骨巨细胞瘤(GCTB)是一种局部侵袭性肿瘤。它仅占所有骨肿瘤的5%。由于缺乏生物遗传标志物,早期诊断以及对复发情况的随访往往很困难。巨细胞是源自巨噬细胞的多核上皮样细胞。从组织学上看,巨细胞也存在于其他骨病变中,例如动脉瘤样骨囊肿、软骨母细胞瘤、巨细胞肉芽肿和恶性巨细胞瘤等。同样,影像学表现与其他溶骨性病变重叠,这使得骨巨细胞瘤的诊断和预后判断极具挑战性。
本研究的目的是探索可用于骨巨细胞瘤的检测、鉴别、复发及预后判断的生物学和遗传标志物。这将有助于更好地了解骨巨细胞瘤的临床转归,并尽量减少干预需求。
我们使用谷歌、谷歌学术、PubMed、威利图书馆、医学索引、临床试验.org和科学网进行了文献检索。我们的检索策略包括自起始日期至2020年9月期间关于骨巨细胞瘤和生物遗传标志物的医学主题词和关键词。在排除综述文章、246篇重复文章和不相关文章后,我们从1568篇文章中纳入了24篇,总结了生物遗传标志物在骨巨细胞瘤预后中的作用。
与其他含有多核巨细胞的肿瘤相比,P63对骨巨细胞瘤的敏感性为98.6%,且相对具有特异性。MDM2(小鼠双微体2同源物)、IGF1(胰岛素样生长因子1)、STAT1(信号转导和转录激活因子1)和RAC1(Ras相关C3肉毒杆菌毒素底物1)与骨巨细胞瘤的复发相关,可能作为其生物标志物。蛋白质STAT5B、GRB2和OXSR1表达增加与转移概率较高有关。H3F3A和H3F3B突变分析似乎是一种高度特异但敏感性稍低的诊断工具,用于区分骨巨细胞瘤(GCTB)和成软骨细胞瘤与其他含巨细胞的肿瘤。中性粒细胞与淋巴细胞比值(NLR)>2.70、血小板与淋巴细胞比值(PLR)>215.80、淋巴细胞与单核细胞比值(LMR)≤2.80以及白蛋白与球蛋白比值(AGR)<1.50与无病生存期(DFS)降低显著相关(P<0.05)。骨巨细胞瘤中大量破骨细胞相关mRNA(组织蛋白酶K、抗酒石酸酸性磷酸酶和基质金属蛋白酶9)(P<0.05)与骨吸收程度相关。我们提出,即使不存在良性骨巨细胞瘤成分,具有H3.3突变的关节下原发性恶性骨肉瘤也代表真正的恶性骨巨细胞瘤。IMP3和IGF2可能是脊柱骨巨细胞瘤在调节骨巨细胞瘤血管生成和预测患者预后方面的潜在生物标志物。

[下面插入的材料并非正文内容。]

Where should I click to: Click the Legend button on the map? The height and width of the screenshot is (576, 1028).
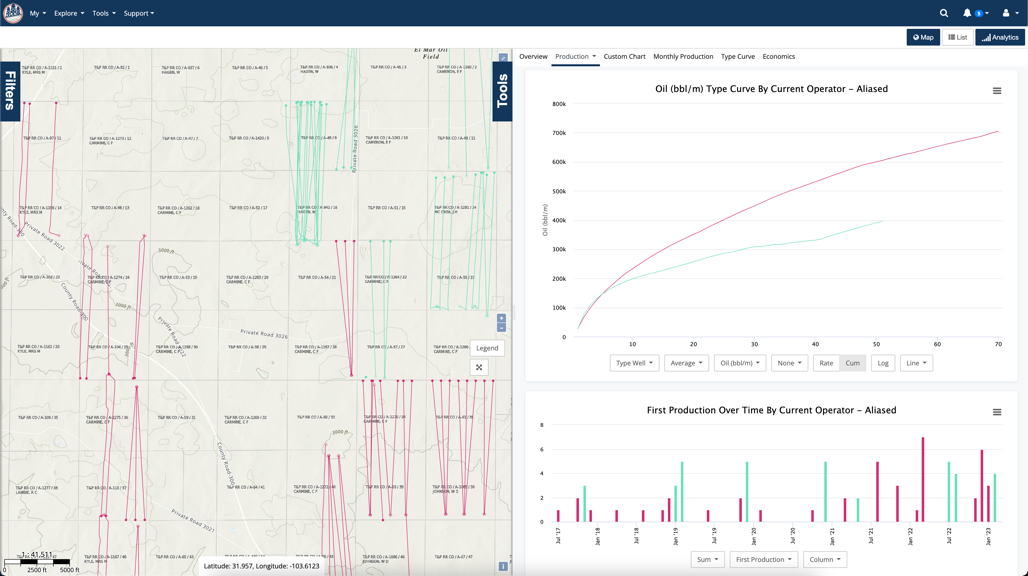(487, 348)
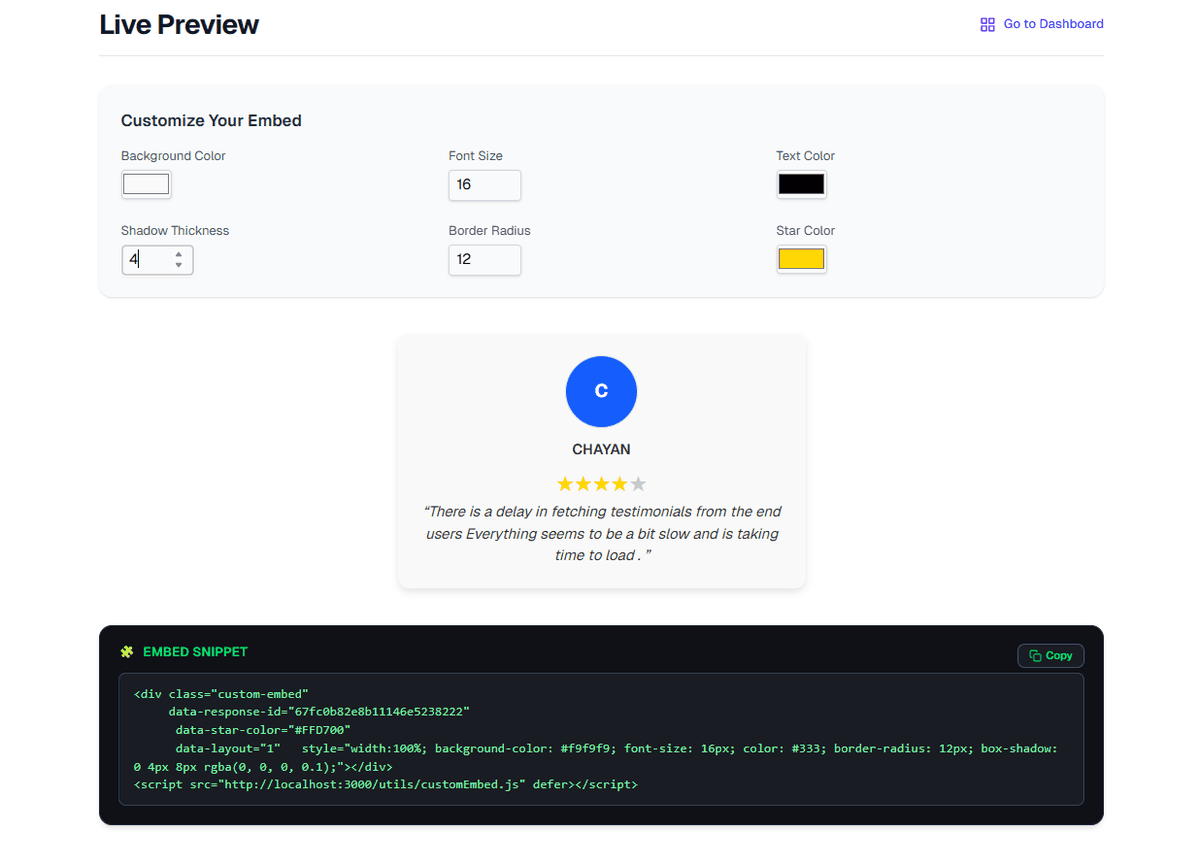Click the third star in the rating
1200x862 pixels.
(601, 483)
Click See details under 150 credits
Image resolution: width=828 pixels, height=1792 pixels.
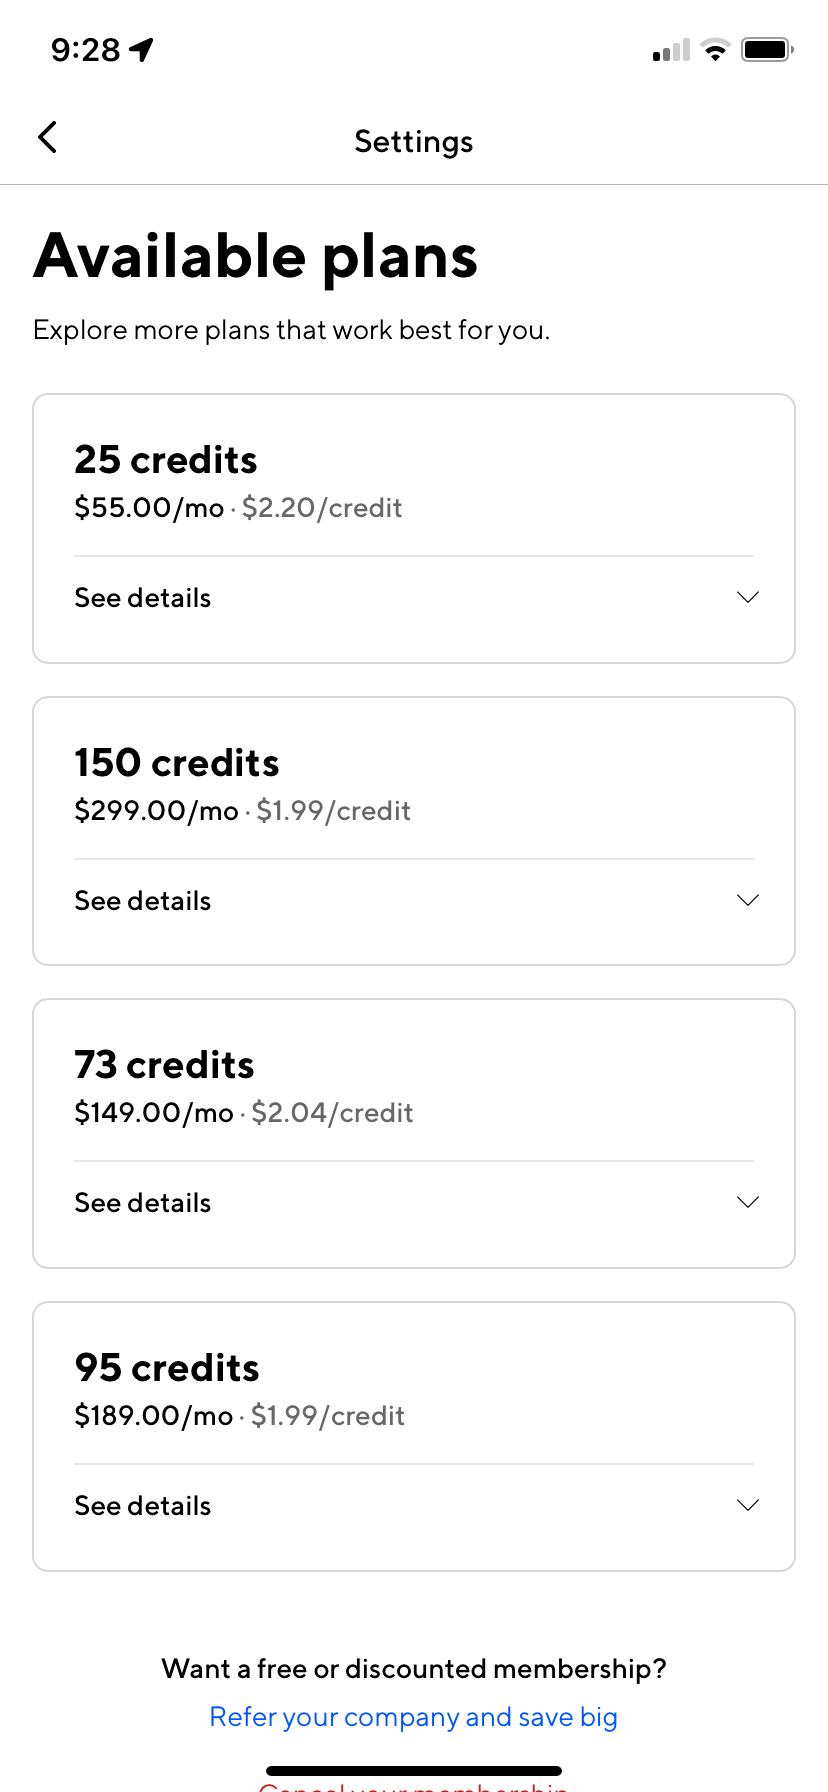point(143,901)
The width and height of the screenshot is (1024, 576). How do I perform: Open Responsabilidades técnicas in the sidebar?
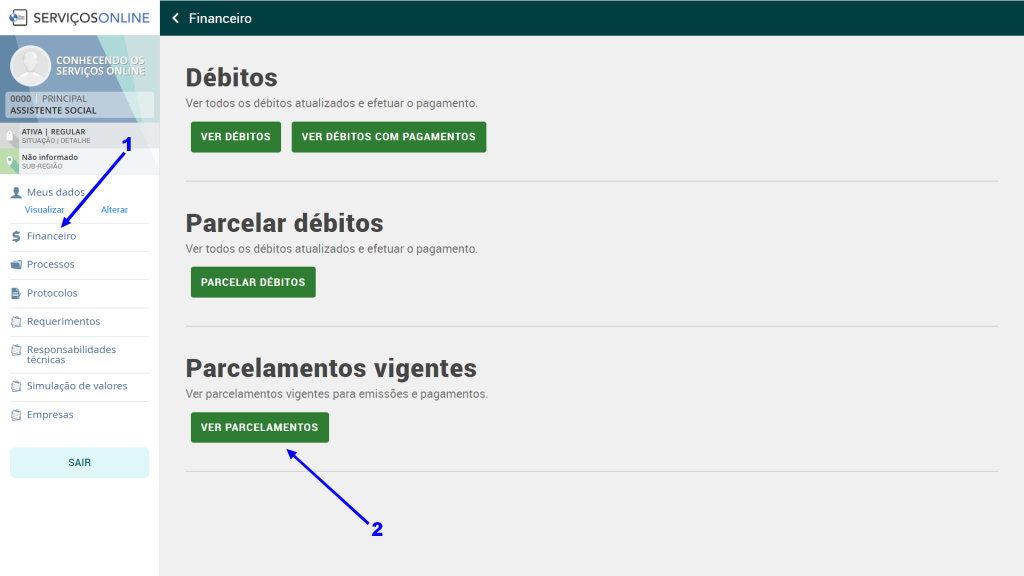pyautogui.click(x=71, y=354)
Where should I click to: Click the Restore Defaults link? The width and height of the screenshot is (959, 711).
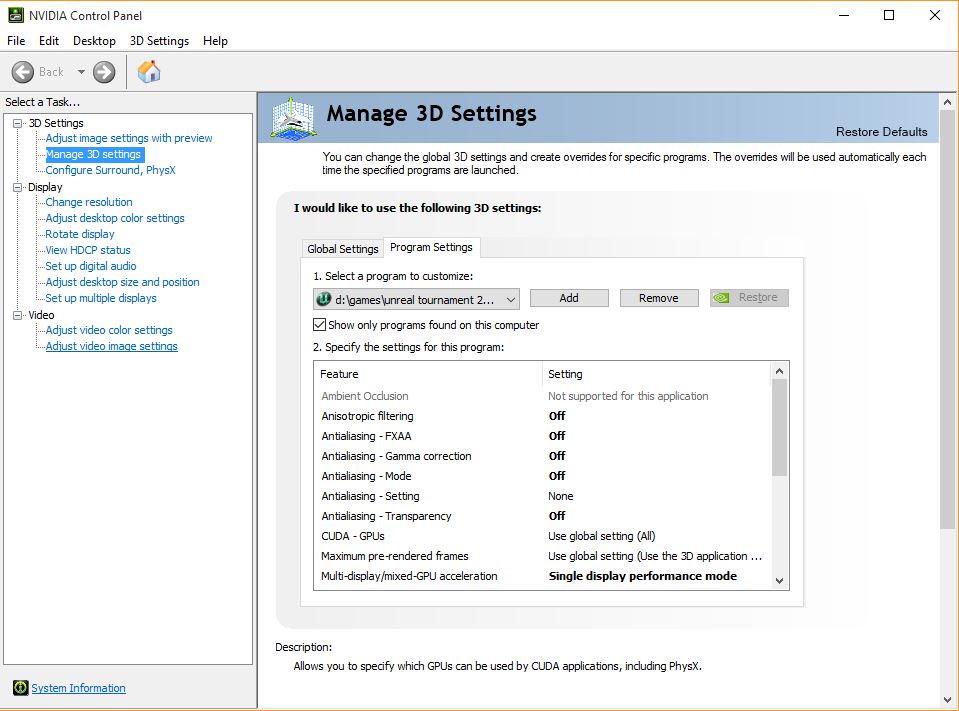[x=881, y=132]
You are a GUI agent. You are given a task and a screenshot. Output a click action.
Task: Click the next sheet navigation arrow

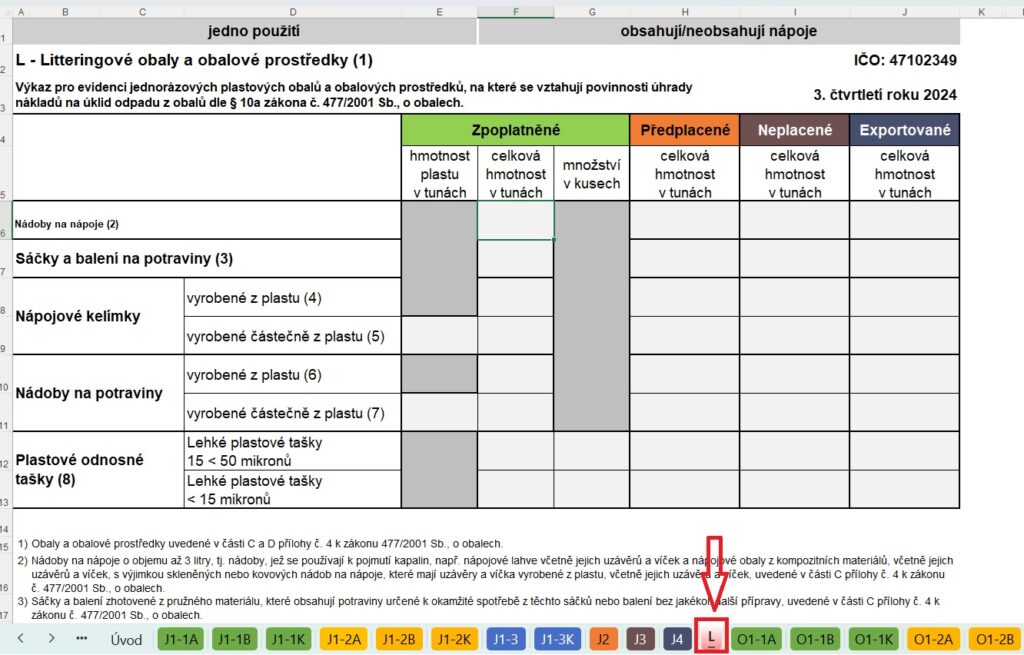(51, 638)
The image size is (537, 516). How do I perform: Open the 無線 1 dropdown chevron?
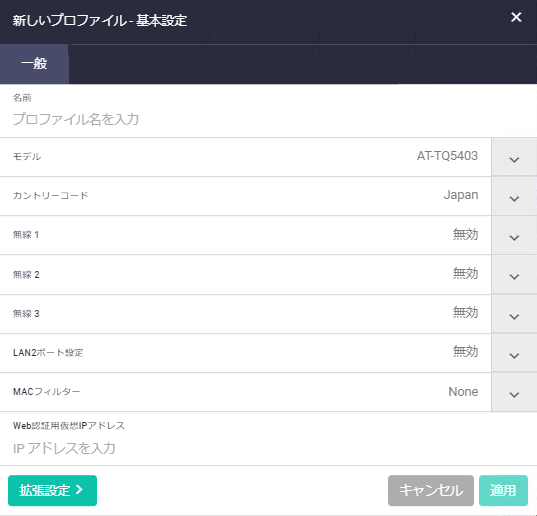[514, 236]
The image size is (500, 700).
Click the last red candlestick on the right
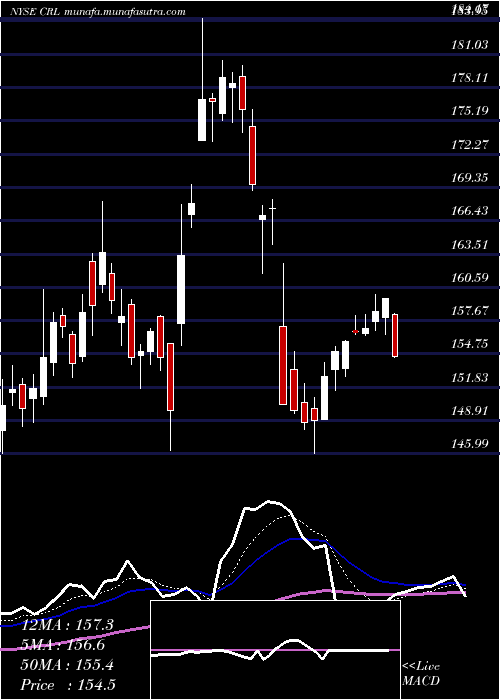(395, 335)
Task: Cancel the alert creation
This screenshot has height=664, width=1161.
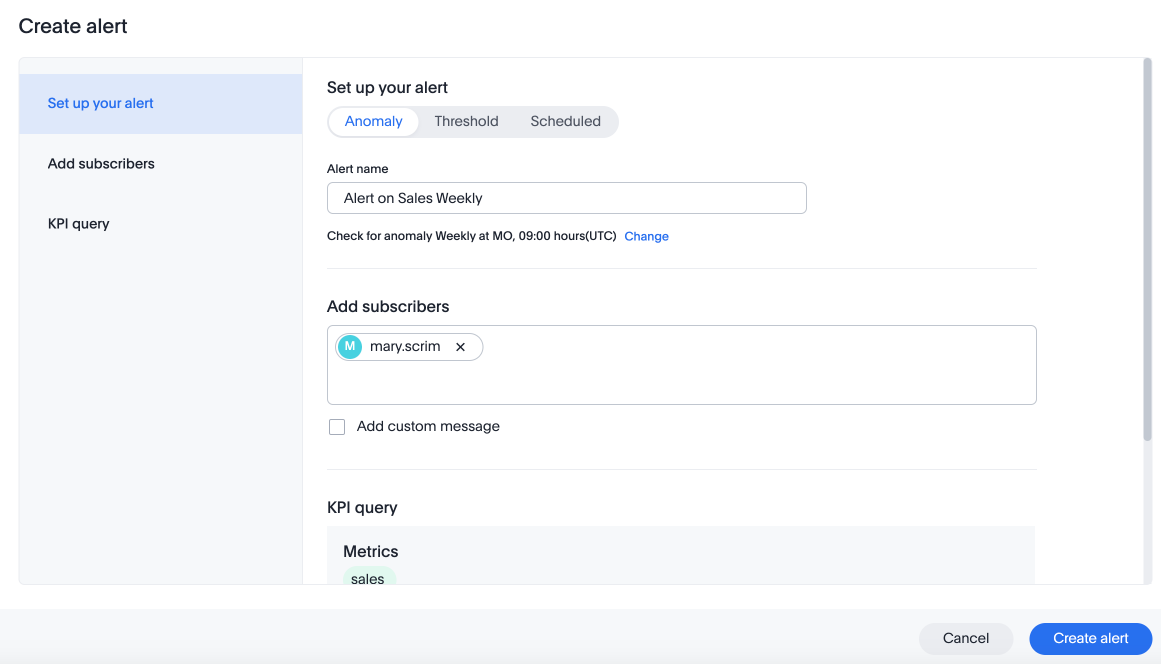Action: point(966,638)
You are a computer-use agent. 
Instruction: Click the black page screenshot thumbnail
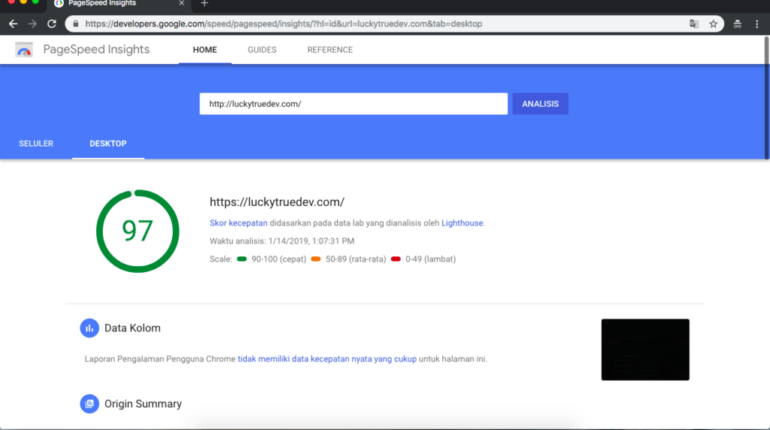click(x=645, y=350)
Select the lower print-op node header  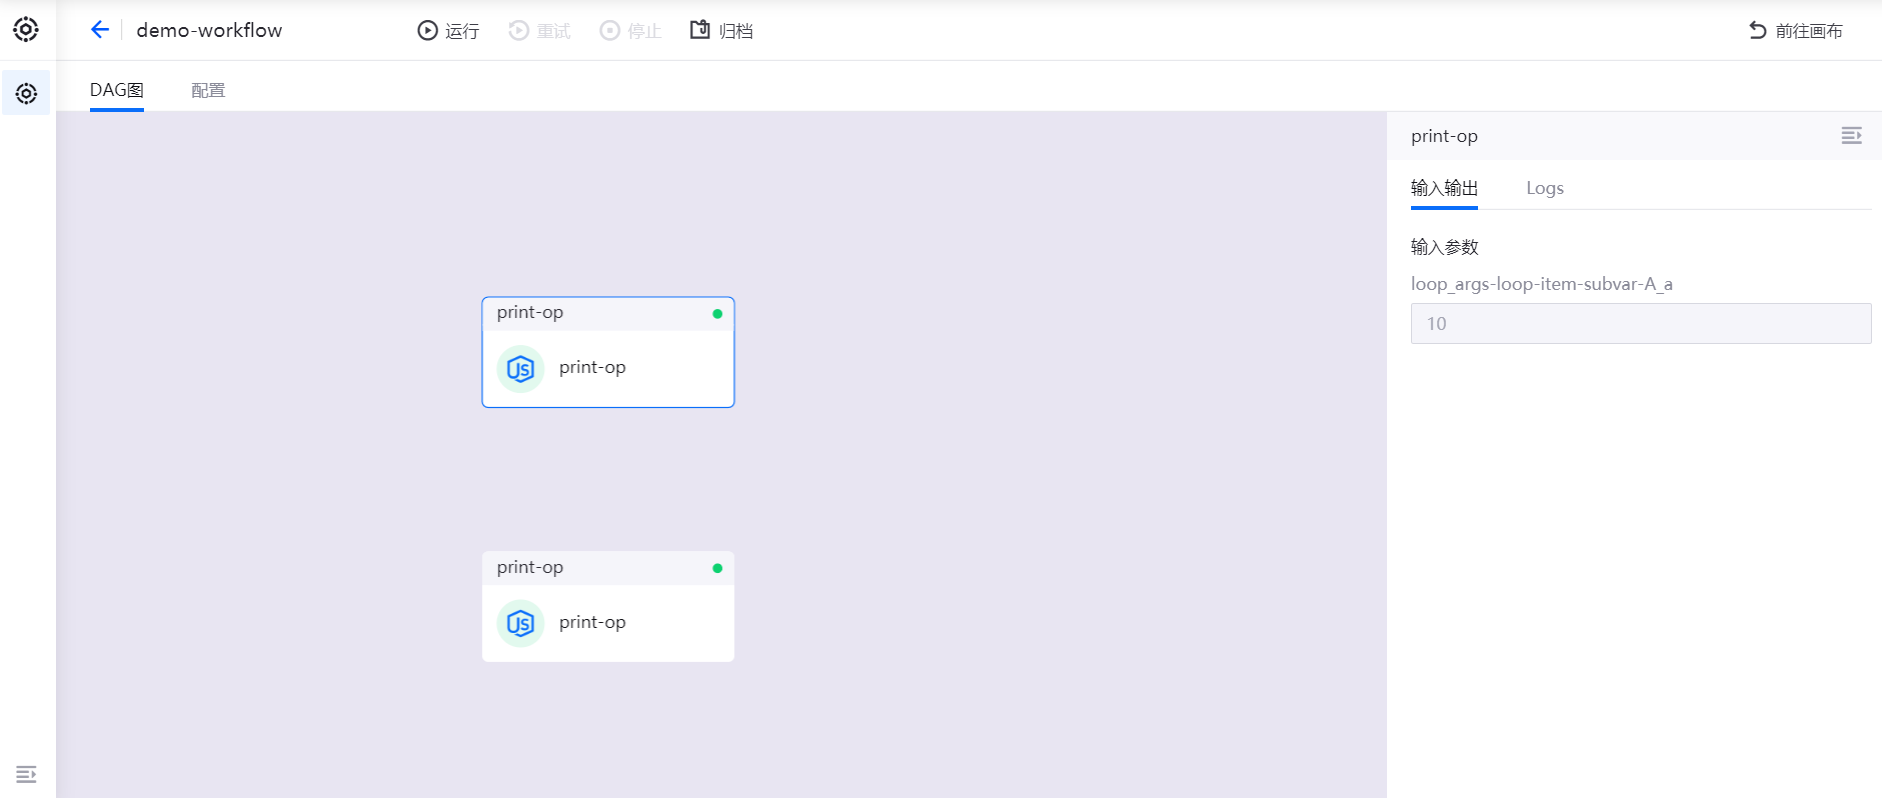point(600,568)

这篇综述研究显示了血清学标志物、遗传因素、细胞膜受体标志物、恶性预测标志物和预后蛋白标志物,它们对骨巨细胞瘤高度敏感且对巨细胞瘤相对特异。MDM2、IGF1、STAT1、RAC1是确定复发的重要标志物,而P63和H3F3A可将骨巨细胞瘤与其他含巨细胞的肿瘤区分开来。STAT5B、GRB2和OXSR1在确定骨巨细胞瘤的预后方面具有重要意义。除了使用放射学和组织学参数外,我们可以将它们添加到肿瘤检查中以进行明确诊断和预后判断。